*** Opening Records for this exercise ***
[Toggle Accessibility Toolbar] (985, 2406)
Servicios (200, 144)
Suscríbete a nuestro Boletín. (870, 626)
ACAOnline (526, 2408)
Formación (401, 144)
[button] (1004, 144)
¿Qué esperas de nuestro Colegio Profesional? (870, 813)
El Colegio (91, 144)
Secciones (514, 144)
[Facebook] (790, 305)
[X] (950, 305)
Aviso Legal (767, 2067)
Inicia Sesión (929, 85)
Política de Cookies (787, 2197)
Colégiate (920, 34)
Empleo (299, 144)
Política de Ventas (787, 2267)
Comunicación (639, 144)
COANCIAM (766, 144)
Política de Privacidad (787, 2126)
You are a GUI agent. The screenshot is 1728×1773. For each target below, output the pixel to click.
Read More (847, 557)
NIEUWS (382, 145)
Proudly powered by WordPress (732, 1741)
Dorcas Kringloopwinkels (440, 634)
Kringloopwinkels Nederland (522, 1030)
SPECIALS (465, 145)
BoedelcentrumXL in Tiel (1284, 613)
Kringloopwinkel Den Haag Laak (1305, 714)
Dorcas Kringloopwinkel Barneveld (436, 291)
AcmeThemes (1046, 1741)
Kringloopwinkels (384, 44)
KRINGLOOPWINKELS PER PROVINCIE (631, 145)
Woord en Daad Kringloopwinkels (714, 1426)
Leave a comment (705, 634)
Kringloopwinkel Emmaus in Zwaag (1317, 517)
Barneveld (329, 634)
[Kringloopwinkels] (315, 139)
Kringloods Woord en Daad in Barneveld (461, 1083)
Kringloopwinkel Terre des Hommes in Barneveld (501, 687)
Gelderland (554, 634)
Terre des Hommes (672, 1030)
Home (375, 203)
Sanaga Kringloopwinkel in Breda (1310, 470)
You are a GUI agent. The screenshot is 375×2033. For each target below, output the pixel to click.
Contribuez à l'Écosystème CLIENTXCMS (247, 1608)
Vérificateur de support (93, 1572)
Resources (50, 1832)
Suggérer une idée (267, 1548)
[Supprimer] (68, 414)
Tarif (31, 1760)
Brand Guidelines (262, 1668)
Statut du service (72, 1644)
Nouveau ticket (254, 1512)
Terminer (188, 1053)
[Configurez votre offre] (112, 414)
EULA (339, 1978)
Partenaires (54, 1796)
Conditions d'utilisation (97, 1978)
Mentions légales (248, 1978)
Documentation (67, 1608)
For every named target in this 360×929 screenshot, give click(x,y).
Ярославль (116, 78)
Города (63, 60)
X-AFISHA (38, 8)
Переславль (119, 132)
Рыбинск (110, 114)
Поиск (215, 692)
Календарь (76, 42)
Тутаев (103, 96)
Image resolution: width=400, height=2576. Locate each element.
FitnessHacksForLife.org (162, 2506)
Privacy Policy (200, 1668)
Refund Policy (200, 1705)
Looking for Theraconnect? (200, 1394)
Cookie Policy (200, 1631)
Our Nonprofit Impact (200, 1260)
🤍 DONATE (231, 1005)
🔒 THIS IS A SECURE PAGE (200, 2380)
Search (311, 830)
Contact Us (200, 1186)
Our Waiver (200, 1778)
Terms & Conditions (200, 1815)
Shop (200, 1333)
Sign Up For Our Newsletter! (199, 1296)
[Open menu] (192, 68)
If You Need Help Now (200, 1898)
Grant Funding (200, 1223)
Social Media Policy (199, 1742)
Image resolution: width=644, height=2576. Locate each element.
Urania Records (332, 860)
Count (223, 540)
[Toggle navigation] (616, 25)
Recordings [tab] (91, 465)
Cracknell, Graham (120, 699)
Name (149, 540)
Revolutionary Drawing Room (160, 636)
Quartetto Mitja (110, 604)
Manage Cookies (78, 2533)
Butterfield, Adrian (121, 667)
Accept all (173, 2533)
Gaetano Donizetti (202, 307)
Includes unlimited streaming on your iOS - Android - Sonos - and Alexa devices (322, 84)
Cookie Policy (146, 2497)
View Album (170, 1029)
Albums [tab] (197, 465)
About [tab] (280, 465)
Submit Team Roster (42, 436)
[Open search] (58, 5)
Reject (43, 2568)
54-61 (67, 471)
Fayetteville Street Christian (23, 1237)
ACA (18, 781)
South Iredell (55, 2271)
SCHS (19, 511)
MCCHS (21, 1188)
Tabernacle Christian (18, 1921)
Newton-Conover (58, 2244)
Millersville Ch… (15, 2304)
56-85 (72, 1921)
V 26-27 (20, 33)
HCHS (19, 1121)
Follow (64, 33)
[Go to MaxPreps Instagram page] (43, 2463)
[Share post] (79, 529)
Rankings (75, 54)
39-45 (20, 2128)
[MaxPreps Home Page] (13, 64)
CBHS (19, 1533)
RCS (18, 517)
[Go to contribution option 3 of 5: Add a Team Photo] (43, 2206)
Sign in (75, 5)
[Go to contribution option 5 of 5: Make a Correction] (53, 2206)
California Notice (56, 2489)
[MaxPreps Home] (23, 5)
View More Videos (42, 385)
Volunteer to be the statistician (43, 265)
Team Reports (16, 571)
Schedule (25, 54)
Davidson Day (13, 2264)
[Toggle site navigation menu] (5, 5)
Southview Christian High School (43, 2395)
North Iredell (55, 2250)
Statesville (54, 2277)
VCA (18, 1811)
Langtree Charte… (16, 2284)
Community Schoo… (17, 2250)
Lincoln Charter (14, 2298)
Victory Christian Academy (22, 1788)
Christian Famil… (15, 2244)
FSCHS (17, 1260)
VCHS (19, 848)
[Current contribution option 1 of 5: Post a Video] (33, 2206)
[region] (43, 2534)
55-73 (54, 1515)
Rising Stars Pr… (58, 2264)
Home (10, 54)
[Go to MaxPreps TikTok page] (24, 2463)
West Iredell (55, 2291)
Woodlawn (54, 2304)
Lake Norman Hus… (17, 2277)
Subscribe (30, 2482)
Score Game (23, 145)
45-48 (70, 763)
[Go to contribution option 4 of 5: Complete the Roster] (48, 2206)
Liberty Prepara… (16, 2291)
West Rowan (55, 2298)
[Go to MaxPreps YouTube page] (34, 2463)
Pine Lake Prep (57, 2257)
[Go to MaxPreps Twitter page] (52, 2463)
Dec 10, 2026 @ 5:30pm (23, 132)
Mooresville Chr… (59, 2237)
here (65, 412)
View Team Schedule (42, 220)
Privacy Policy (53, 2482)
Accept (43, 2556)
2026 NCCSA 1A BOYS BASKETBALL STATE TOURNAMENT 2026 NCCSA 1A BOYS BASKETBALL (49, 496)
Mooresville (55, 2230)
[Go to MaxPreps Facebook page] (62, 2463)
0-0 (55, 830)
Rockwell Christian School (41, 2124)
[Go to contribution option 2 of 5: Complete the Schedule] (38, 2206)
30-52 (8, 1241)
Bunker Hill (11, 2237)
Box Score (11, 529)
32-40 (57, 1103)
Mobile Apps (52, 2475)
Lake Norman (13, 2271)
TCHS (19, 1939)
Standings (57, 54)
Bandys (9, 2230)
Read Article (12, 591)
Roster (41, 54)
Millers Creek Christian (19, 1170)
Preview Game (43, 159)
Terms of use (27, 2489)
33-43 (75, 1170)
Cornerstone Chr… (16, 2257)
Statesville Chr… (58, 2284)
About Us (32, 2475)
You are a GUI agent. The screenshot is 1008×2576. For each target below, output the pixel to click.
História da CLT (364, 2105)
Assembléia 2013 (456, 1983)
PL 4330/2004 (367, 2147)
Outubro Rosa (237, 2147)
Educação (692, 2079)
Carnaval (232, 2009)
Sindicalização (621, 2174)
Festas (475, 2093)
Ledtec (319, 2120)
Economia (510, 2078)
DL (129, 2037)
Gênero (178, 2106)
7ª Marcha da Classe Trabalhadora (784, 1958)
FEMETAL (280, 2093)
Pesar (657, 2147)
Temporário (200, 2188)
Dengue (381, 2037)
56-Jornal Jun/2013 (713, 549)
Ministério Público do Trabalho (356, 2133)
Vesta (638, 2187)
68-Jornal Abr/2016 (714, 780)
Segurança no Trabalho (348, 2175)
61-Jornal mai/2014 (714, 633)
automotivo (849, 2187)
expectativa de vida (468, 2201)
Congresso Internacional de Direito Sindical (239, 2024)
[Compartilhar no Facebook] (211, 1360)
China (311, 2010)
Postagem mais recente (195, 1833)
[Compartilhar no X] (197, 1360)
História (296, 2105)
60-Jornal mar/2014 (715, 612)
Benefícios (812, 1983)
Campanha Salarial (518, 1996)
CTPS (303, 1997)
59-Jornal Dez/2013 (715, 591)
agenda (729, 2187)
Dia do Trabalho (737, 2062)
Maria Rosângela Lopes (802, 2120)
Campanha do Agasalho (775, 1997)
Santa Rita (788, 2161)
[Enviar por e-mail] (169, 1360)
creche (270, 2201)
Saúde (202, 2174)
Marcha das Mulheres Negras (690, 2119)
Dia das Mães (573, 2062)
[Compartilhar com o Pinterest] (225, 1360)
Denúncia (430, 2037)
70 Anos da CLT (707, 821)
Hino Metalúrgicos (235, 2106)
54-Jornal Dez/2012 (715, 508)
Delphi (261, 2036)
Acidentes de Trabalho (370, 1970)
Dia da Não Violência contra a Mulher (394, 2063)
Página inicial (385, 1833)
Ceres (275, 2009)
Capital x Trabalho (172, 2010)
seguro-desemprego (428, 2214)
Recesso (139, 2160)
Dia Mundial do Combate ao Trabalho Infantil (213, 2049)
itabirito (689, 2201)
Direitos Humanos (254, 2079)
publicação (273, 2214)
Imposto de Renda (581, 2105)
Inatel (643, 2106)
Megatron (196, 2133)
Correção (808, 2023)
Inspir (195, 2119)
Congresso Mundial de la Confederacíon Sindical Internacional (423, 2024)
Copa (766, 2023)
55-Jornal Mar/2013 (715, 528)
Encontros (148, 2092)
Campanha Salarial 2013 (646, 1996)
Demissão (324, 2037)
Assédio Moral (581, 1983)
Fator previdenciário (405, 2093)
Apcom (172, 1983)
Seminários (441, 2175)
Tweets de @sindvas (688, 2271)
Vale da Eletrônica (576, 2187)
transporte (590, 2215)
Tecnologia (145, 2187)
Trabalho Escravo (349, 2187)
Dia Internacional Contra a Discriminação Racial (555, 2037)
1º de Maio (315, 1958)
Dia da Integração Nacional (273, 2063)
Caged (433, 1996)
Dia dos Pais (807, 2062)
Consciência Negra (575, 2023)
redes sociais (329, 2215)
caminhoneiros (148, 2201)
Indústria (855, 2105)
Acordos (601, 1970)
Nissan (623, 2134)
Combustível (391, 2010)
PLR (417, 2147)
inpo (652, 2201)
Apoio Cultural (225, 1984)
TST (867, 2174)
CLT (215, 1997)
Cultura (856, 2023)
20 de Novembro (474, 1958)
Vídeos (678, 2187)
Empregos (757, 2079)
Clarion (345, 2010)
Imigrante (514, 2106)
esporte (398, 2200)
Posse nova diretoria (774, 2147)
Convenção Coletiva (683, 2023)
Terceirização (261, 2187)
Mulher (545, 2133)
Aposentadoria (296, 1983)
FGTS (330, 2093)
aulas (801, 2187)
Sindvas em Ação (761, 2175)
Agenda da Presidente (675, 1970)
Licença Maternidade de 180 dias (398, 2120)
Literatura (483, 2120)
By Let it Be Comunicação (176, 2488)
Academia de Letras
*** Closing Records for this exercise ***
* What is expected
Return a word-for-word copy of the lines above from the one holding "Saúde (202, 2174)" through the one holding "Inspir (195, 2119)", with both of them included and nothing besides.

* Your response
Saúde (202, 2174)
Marcha das Mulheres Negras (690, 2119)
Dia das Mães (573, 2062)
[Compartilhar com o Pinterest] (225, 1360)
Denúncia (430, 2037)
70 Anos da CLT (707, 821)
Hino Metalúrgicos (235, 2106)
54-Jornal Dez/2012 (715, 508)
Delphi (261, 2036)
Acidentes de Trabalho (370, 1970)
Dia da Não Violência contra a Mulher (394, 2063)
Página inicial (385, 1833)
Ceres (275, 2009)
Capital x Trabalho (172, 2010)
seguro-desemprego (428, 2214)
Recesso (139, 2160)
Dia Mundial do Combate ao Trabalho Infantil (213, 2049)
itabirito (689, 2201)
Direitos Humanos (254, 2079)
publicação (273, 2214)
Imposto de Renda (581, 2105)
Inatel (643, 2106)
Megatron (196, 2133)
Correção (808, 2023)
Inspir (195, 2119)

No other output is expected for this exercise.